While bias in health professionals is a problem, it is only part of the problem.  Each of us also has a trait, belief, or other feature that cause us to feel fear and to block our ability to achieve all that we can achieve.  That fear can be related to race, family background, or physical disability.  It can be based in personal or historical reality or just be a perception that has no basis in anything overt or obvious.   I am a Jewish child of immigrants and while I take pride in that pedigree, when I was growing up, it also elicited a certain fear in me and led me, to sometimes feel as an outsider in the medical circles in which I worked and lived.  When I started medical school I had to get past the feeling that every one of my classmates was tall, with blond hair, had parents who were alumni physicians and had gone to Yale (since over 20 people in my class of about 150 at Columbia had gone to Yale it had a bit of a basis in reality).  Externally, when I was growing up, I faced some overt anti-Semitism and while not enough to be material, when combined with my family history of uncles and aunts being killed in the hell of Auschwitz, the fear that it elicited was very real.  My father, my hero, lived with a certain amount of fear that was founded on the reality he lived with when he was in Europe helping others escape from Germany and he passed some of that on to me.  He also passed along the bravery to stand up to the fear and take the kind of risks only an immigrant coming to a foreign land with nothing could take.  While that may seem disconnected from the stuttering that Dr. Wen describes, the fear that was part of my family history was a self-perception that sometimes caused me to be treated differently and to hold back when I should have been assertive.  It was my stuttering.  In a critical illness situation, that can be dangerous.

In health care, which is so personal, the external reality of bias for any reason, and the internal feelings of fear, can lead to care that is bad, dangerous and often more costly than it should be.  In May 2013, I wrote a blog post about my son’s hospitalization for a unknown illness, and the perception of the staff that his illness was not serious, or was somehow his own fault (the illness actually turned out to be secondary to an unusual disease totally missed by the staff at the teaching hospital).  The bias that they developed, just based on their assumption of who they thought he was hurt his care.  Happily, his own self-perception was strong enough, that he could overcome that barrier to get the right care at a different health system after discharge and be treated successfully.
 

The combination of health professionals who put a “label” on anyone, for any reason and the fear brought on by a self-label can be deadly, but they both can be fought.  A person, who recognizes the bias in a health professional, even if inadvertent, can point it out to the doctor, nurse or therapist and in most cases, the professional will probably apologize.  Thus the “disease” of bias, which affects care, can be countered, just as it was in the case related by Dr.
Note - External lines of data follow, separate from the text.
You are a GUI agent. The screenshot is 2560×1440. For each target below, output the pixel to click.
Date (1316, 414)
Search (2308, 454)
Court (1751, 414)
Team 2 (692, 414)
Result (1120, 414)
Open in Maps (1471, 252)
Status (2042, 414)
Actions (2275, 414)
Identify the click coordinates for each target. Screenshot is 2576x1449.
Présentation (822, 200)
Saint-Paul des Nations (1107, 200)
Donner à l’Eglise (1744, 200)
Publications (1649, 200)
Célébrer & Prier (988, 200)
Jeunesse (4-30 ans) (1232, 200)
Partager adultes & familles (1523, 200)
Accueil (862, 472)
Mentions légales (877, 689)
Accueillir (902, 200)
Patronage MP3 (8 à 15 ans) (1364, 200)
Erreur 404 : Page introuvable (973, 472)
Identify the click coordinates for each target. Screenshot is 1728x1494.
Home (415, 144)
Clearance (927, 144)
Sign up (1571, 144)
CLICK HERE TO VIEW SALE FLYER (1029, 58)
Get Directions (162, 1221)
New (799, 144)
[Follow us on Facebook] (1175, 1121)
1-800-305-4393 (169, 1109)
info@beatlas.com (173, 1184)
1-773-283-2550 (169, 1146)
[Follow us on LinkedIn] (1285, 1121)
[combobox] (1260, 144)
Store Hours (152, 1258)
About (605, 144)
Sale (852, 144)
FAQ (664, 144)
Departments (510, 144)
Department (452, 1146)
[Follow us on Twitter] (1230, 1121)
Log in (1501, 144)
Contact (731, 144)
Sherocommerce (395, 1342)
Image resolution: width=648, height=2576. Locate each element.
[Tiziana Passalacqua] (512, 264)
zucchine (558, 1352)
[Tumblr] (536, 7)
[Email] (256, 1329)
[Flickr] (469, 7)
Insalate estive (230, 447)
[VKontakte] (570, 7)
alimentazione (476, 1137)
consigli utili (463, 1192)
Wen in the Health Affairs article.  If that doesn't work, then quietly demanding to be treated as an individual and not as a perception or a label may be needed.  Often the harder job is attempting to overcome the internal self-images that tell you, in a soft voice, that you cannot succeed so you don’t even try.  In those instances, just as Dr. Wen uses that self-image of being a stutterer to help her succeed, so others can be coached and supported to embrace who they are and to turn the fear into a strength.   In a person’s journey through illness, both the health professional and the patient have to be ready to face their own biases and their own perceptions head on to obtain the best care.